◆ ASSIGNMENT:
Scan the material for the string "output" and copy out every line in which it occurs.

◆ DATASET RECORDS:

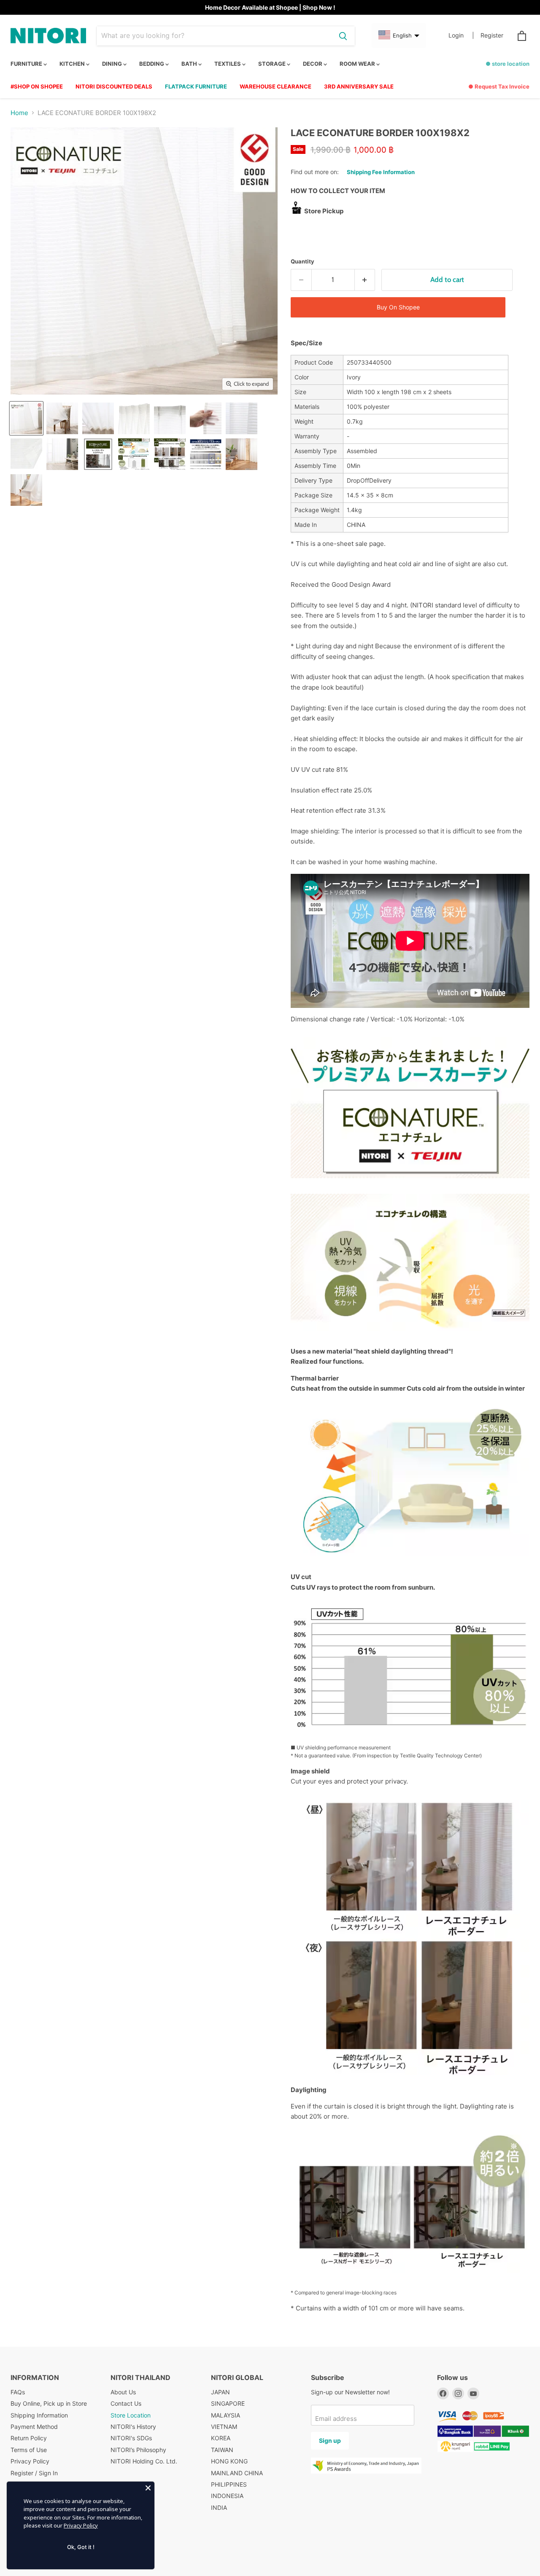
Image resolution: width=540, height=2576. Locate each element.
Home (19, 112)
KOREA (220, 2438)
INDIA (219, 2507)
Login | (461, 35)
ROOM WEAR (358, 63)
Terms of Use (29, 2449)
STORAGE (272, 63)
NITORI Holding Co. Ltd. (144, 2461)
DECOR (313, 63)
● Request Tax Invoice (498, 86)
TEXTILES (228, 63)
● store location (507, 63)
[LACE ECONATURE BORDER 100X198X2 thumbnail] (26, 418)
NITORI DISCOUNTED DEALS (114, 86)
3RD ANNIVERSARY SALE (359, 86)
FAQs (18, 2392)
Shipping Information (39, 2415)
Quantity (302, 261)
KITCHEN (72, 63)
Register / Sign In (34, 2473)
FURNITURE (27, 63)
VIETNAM (224, 2426)
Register (492, 35)
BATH (189, 63)
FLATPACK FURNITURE (196, 86)
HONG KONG (229, 2461)
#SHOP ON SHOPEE (37, 86)
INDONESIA (227, 2495)
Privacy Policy (30, 2461)
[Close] (148, 2488)
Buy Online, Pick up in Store (49, 2403)
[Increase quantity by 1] (365, 279)
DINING (112, 63)
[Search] (343, 36)
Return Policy (29, 2438)
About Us (123, 2392)
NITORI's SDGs (131, 2438)
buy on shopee (398, 307)
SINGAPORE (228, 2403)
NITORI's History (133, 2426)
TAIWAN (222, 2449)
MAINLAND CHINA (237, 2473)
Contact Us (126, 2403)
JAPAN (220, 2392)
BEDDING (152, 63)
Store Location (131, 2415)
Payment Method (34, 2426)
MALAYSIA (225, 2415)
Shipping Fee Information (381, 172)
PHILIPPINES (229, 2484)
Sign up (330, 2440)
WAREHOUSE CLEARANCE (275, 86)
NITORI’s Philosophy (138, 2449)
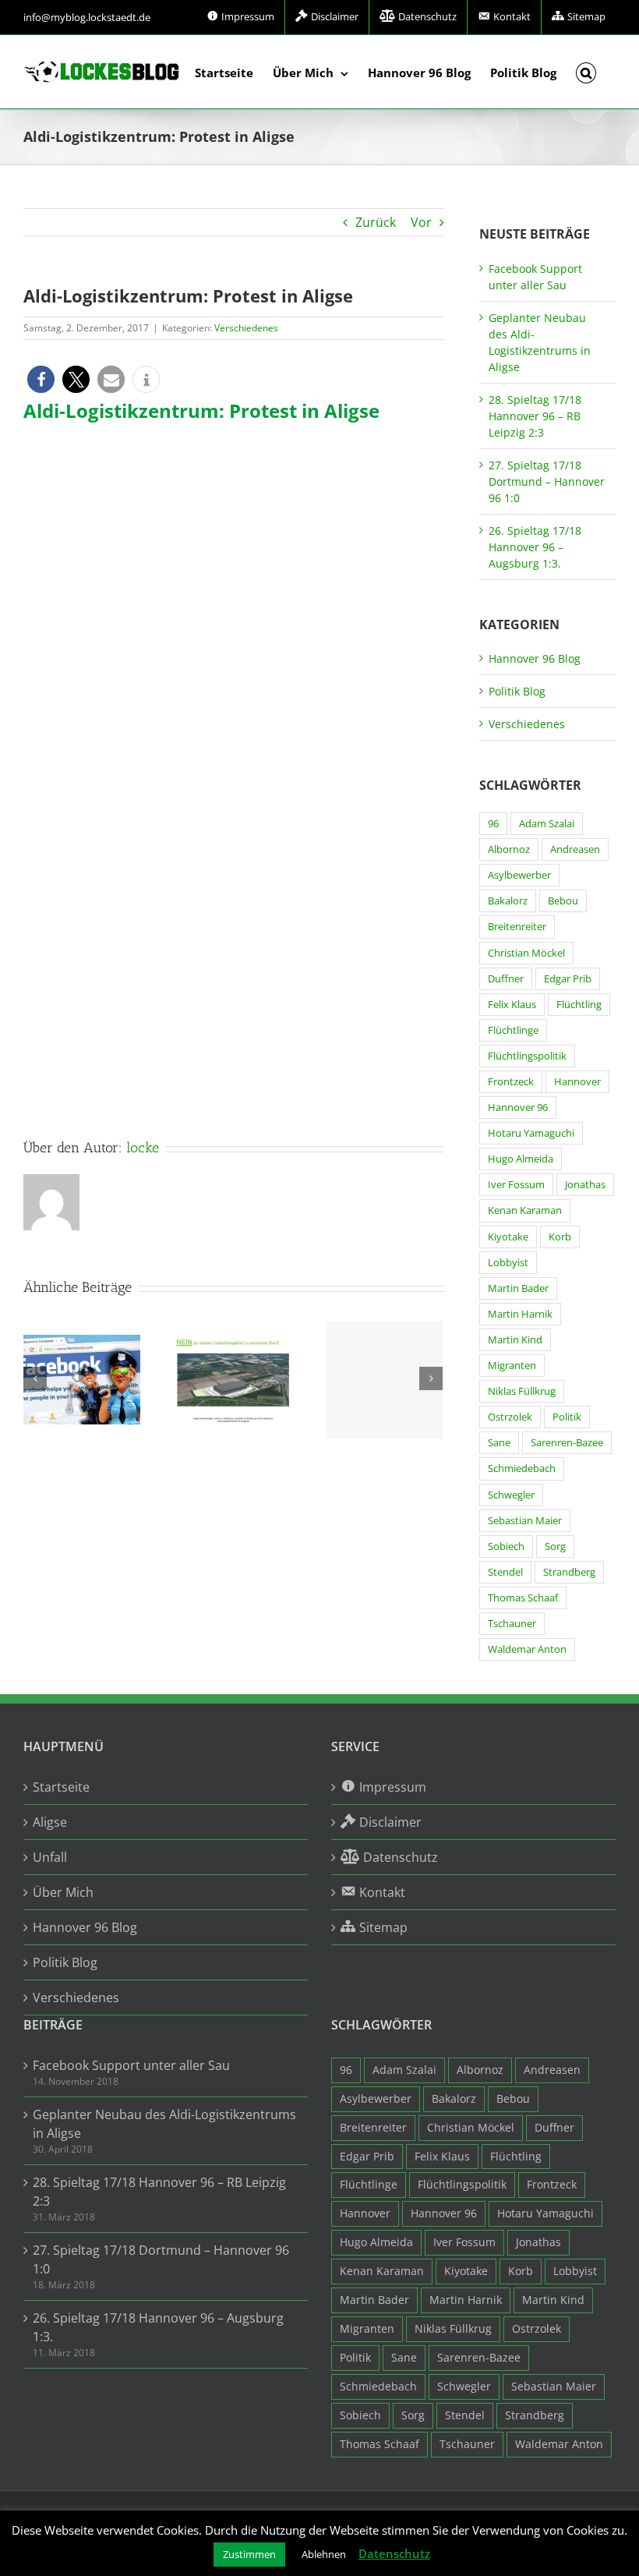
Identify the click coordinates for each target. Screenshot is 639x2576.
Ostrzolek (510, 1417)
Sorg (555, 1546)
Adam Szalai (546, 823)
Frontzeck (511, 1081)
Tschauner (512, 1623)
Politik (567, 1417)
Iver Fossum (516, 1184)
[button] (586, 71)
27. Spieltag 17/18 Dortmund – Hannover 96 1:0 (547, 481)
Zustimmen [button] (249, 2554)
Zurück (375, 222)
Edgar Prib (567, 978)
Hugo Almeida (520, 1159)
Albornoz (509, 849)
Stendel (505, 1572)
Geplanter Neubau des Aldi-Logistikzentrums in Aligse (164, 2124)
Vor (421, 222)
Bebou (563, 901)
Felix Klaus (512, 1004)
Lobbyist (508, 1262)
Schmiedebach (522, 1468)
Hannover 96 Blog (535, 658)
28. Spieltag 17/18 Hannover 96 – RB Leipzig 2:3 (535, 416)
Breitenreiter (517, 926)
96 (493, 823)
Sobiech (506, 1546)
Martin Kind (515, 1339)
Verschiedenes (246, 327)
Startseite (61, 1787)
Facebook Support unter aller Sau (131, 2065)
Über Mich (63, 1892)
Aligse (50, 1822)
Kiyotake (508, 1237)
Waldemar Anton (527, 1649)
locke (142, 1147)
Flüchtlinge (513, 1030)
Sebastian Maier (525, 1520)
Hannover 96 (518, 1107)
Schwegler (511, 1495)
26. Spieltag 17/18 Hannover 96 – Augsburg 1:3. (535, 547)
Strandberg (569, 1572)
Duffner (506, 978)
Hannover (577, 1081)
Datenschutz (394, 2553)
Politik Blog (517, 691)
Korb (560, 1237)
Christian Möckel (526, 953)
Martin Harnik (520, 1314)
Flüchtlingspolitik (527, 1056)
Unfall (50, 1857)
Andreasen (575, 849)
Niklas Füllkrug (522, 1391)
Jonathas (585, 1184)
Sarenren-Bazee (567, 1442)
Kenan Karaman (525, 1210)
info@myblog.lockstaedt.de (86, 17)
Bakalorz (508, 901)
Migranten (512, 1365)
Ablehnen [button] (324, 2554)
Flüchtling (579, 1004)
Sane (499, 1442)
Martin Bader (518, 1288)
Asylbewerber (519, 875)
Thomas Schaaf (523, 1598)
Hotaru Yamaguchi (531, 1133)
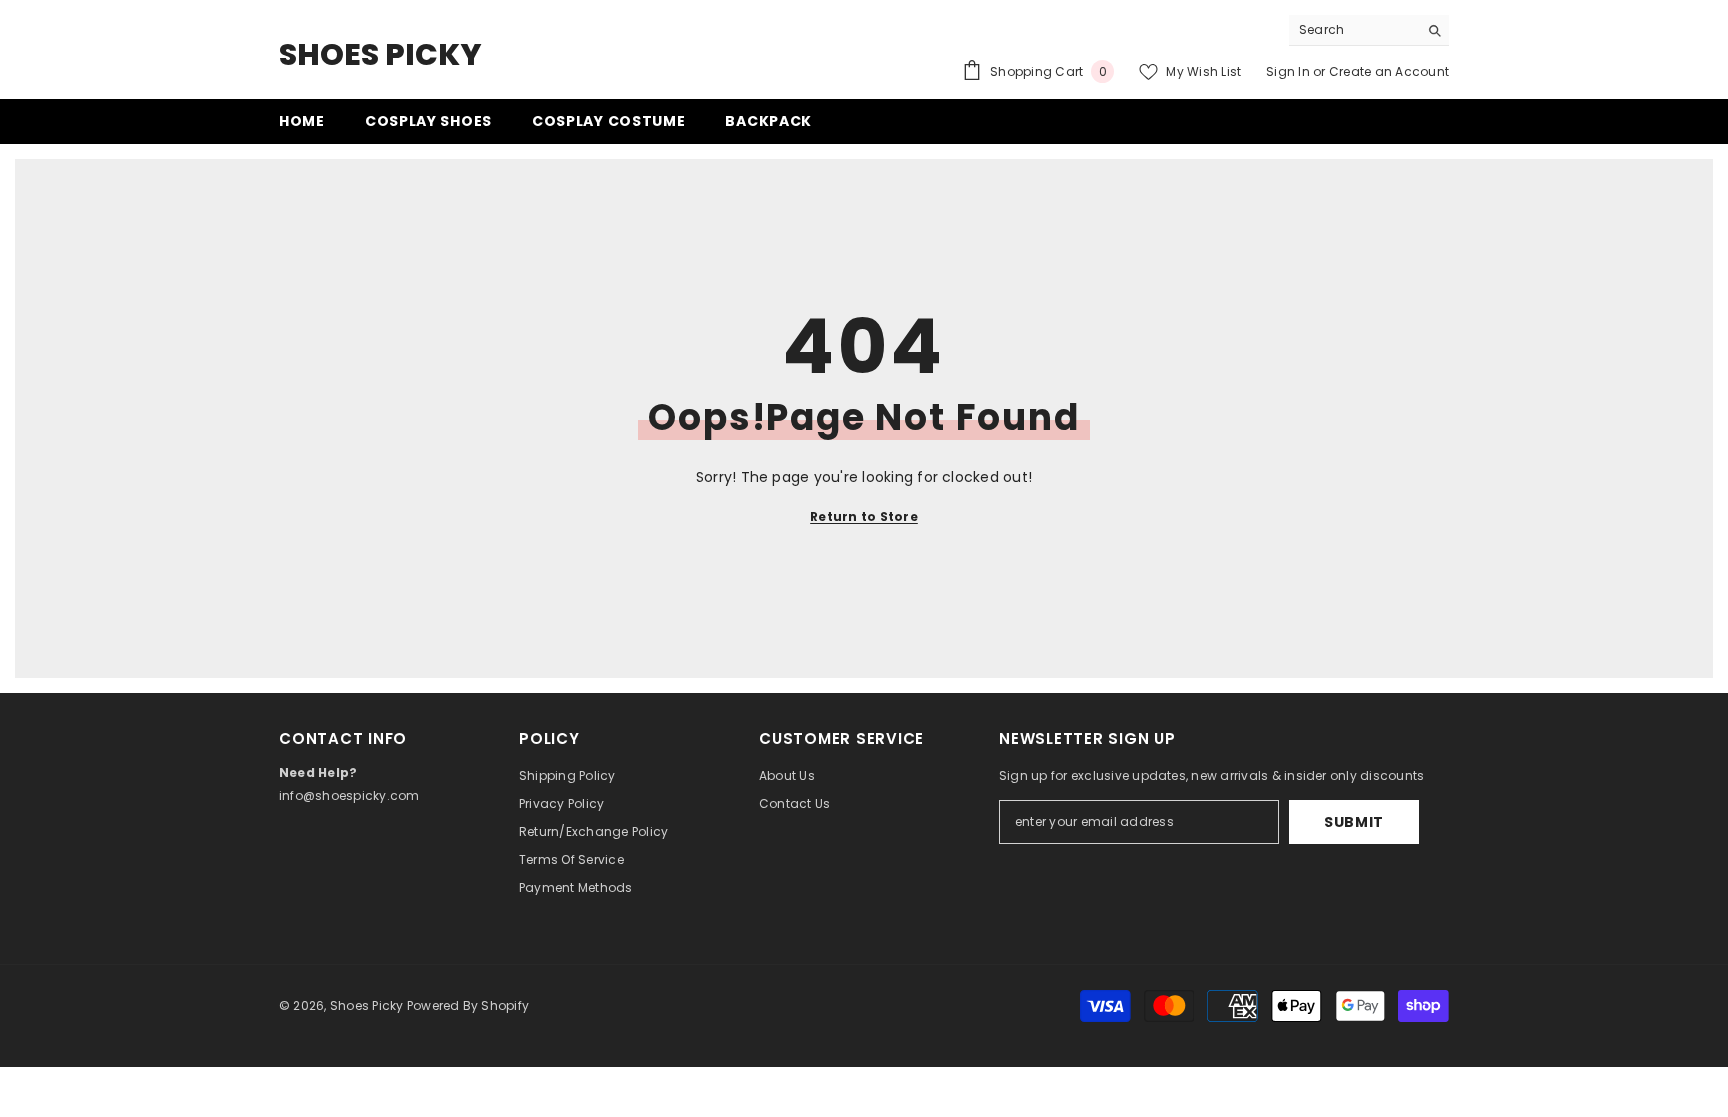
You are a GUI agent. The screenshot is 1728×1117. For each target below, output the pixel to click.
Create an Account (1389, 71)
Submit (1354, 822)
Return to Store (864, 516)
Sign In (1288, 71)
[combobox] (1353, 30)
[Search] (1369, 30)
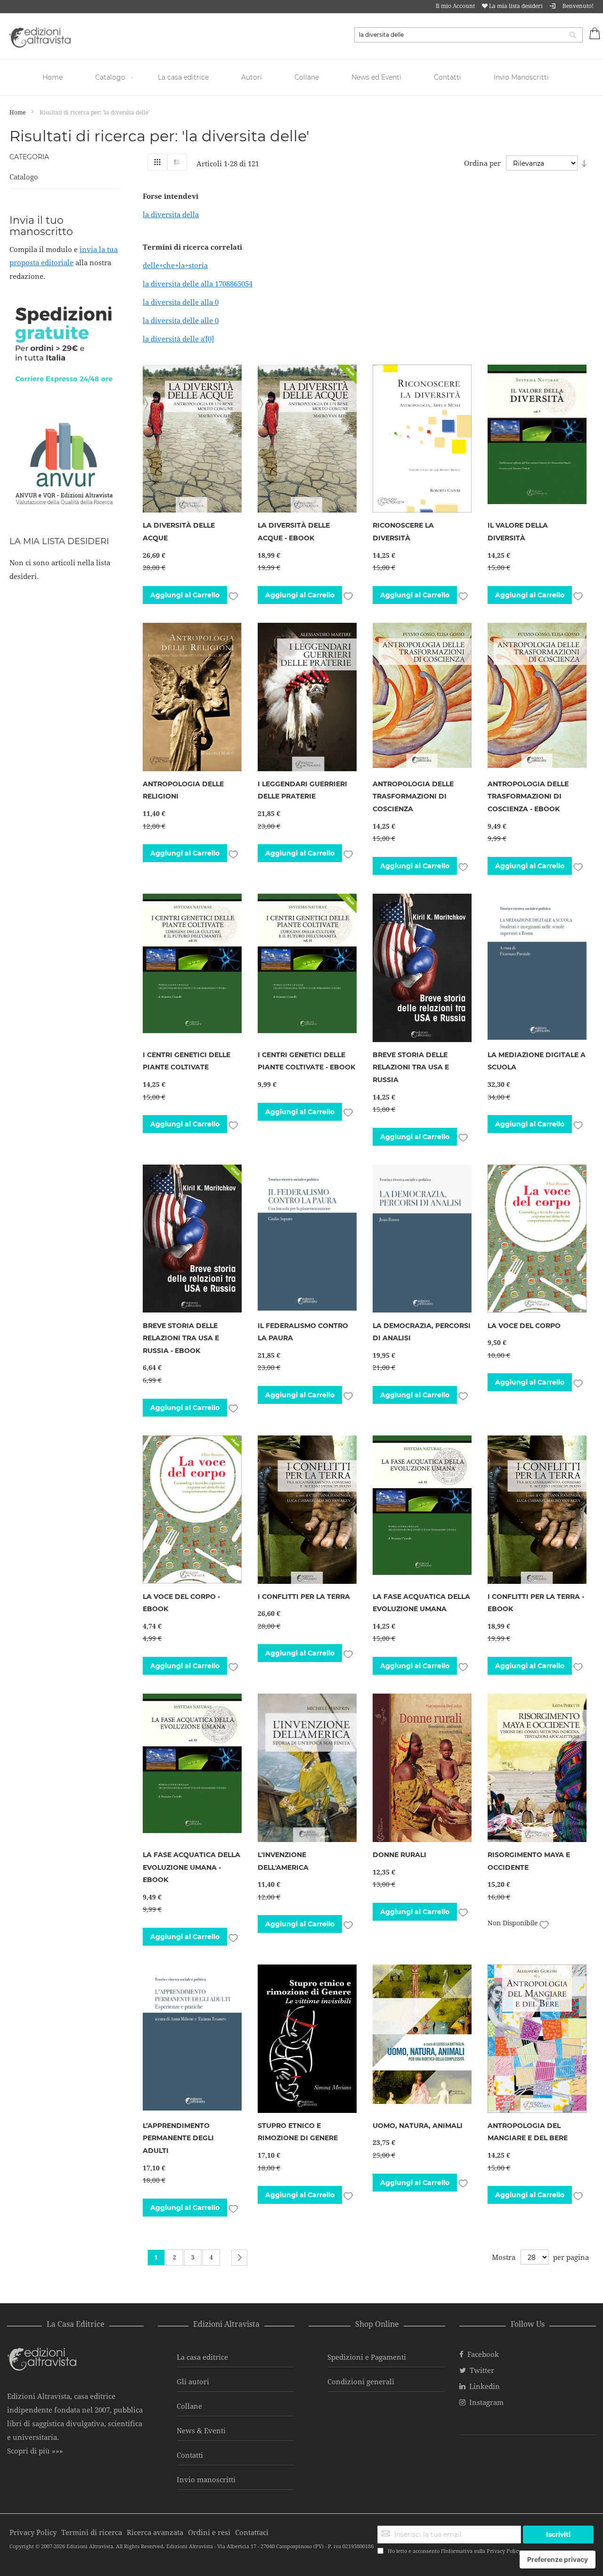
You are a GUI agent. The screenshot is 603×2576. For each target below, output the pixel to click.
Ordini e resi (209, 2532)
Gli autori (193, 2381)
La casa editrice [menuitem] (183, 77)
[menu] (301, 77)
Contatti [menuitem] (447, 77)
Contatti (190, 2455)
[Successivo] (239, 2258)
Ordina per (482, 163)
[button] (233, 595)
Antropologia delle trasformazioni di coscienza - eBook (528, 796)
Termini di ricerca (91, 2532)
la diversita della (171, 214)
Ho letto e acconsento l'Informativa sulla (454, 2550)
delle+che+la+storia (175, 265)
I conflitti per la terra (304, 1596)
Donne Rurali (399, 1854)
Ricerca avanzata (155, 2532)
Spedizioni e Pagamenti (366, 2357)
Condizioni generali (360, 2381)
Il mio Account (455, 6)
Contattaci (252, 2532)
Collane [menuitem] (306, 77)
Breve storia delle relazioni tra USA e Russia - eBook (181, 1338)
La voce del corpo (524, 1325)
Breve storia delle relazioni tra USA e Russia (411, 1067)
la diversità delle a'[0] (178, 338)
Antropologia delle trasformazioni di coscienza (413, 796)
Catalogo (23, 176)
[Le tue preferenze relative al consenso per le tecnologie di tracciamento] (557, 2559)
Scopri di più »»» (35, 2450)
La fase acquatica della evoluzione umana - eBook (191, 1867)
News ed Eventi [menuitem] (376, 77)
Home (18, 112)
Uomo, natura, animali (418, 2125)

◆ TASK RESPONSE:
You are a GUI agent. The screenshot is 1728×1117. For each target below, output the pixel to click.
You are a GUI agent. The screenshot is 603×2576. For each target below, output the pixel to click.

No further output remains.